↓↓↓

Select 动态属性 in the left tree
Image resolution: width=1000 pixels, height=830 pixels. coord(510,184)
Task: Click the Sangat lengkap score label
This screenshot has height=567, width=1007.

↑↑↑
↓↓↓

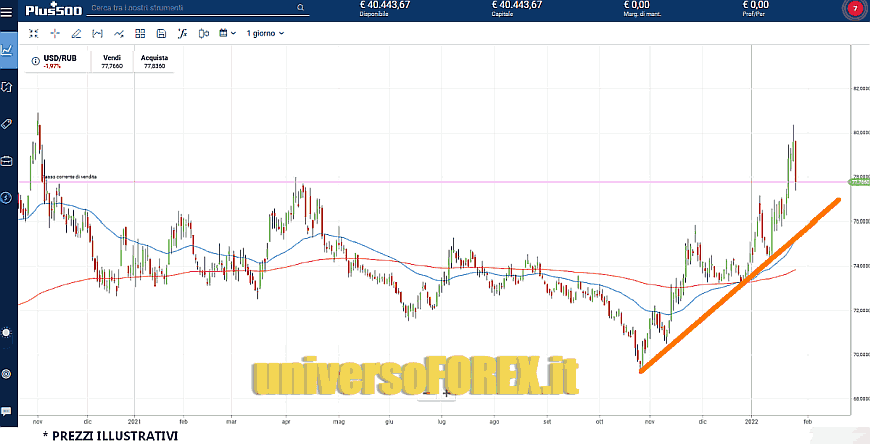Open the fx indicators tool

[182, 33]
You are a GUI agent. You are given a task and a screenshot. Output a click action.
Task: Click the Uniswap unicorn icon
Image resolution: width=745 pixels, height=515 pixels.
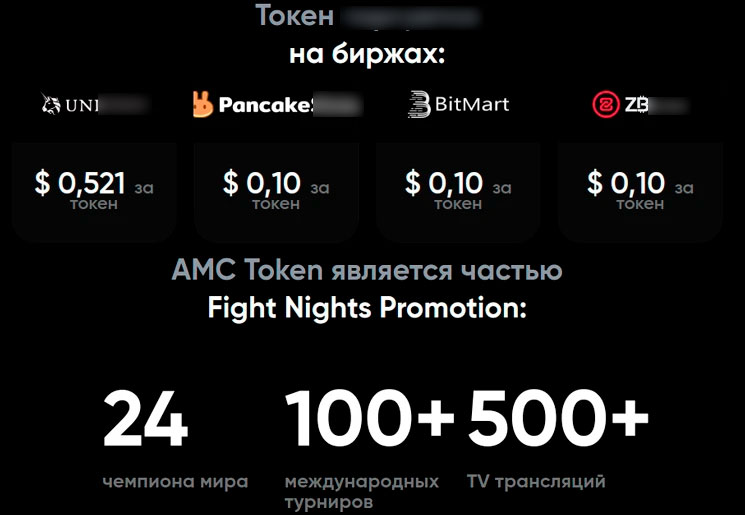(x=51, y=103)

↑↑↑

Exercise aim: Reproduce the entries verbatim from the line holding "You are a GUI" through the line holding "(x=51, y=103)", including both of those lines. Leave the pictures out.

Completed exercise:
You are a GUI agent. You are given a task and a screenshot. Output a click action.
Task: Click the Uniswap unicorn icon
Image resolution: width=745 pixels, height=515 pixels.
(x=51, y=103)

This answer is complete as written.